An Autoscaling System Based on Predicting the Demand for Resources and Responding to Failure in Forecasting

Sensors (Basel). 2023 Nov 27;23(23):9436. doi: 10.3390/s23239436.

Abstract

In recent years, the convergence of edge computing and sensor technologies has become a pivotal frontier revolutionizing real-time data processing. In particular, the practice of data acquisition-which encompasses the collection of sensory information in the form of images and videos, followed by their transmission to a remote cloud infrastructure for subsequent analysis-has witnessed a notable surge in adoption. However, to ensure seamless real-time processing irrespective of the data volume being conveyed or the frequency of incoming requests, it is vital to proactively locate resources within the cloud infrastructure specifically tailored to data-processing tasks. Many studies have focused on the proactive prediction of resource demands through the use of deep learning algorithms, generating considerable interest in real-time data processing. Nonetheless, an inherent risk arises when relying solely on predictive resource allocation, as it can heighten the susceptibility to system failure.
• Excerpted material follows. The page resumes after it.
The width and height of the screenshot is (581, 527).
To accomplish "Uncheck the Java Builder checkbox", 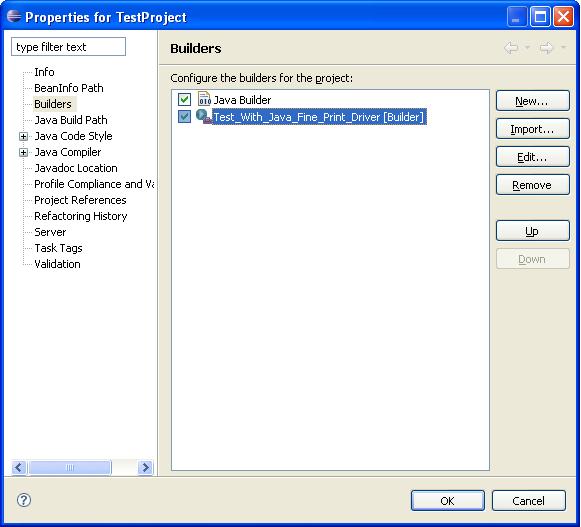I will point(184,99).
In this study, a framework that includes algorithms that periodically monitor resource requirements and dynamically adjust resource provisioning to match the actual demand is proposed. Under experimental conditions with the Bitbrains dataset, setting the network throughput to 300 kB/s and with a threshold of 80%, the proposed system provides a 99% performance improvement in terms of the autoscaling algorithm and requires only 0.43 ms of additional computational overhead compared to relying on a simple prediction model alone.

Keywords: autoscaling; cloud computing; deep learning; edge computing; real-time processing.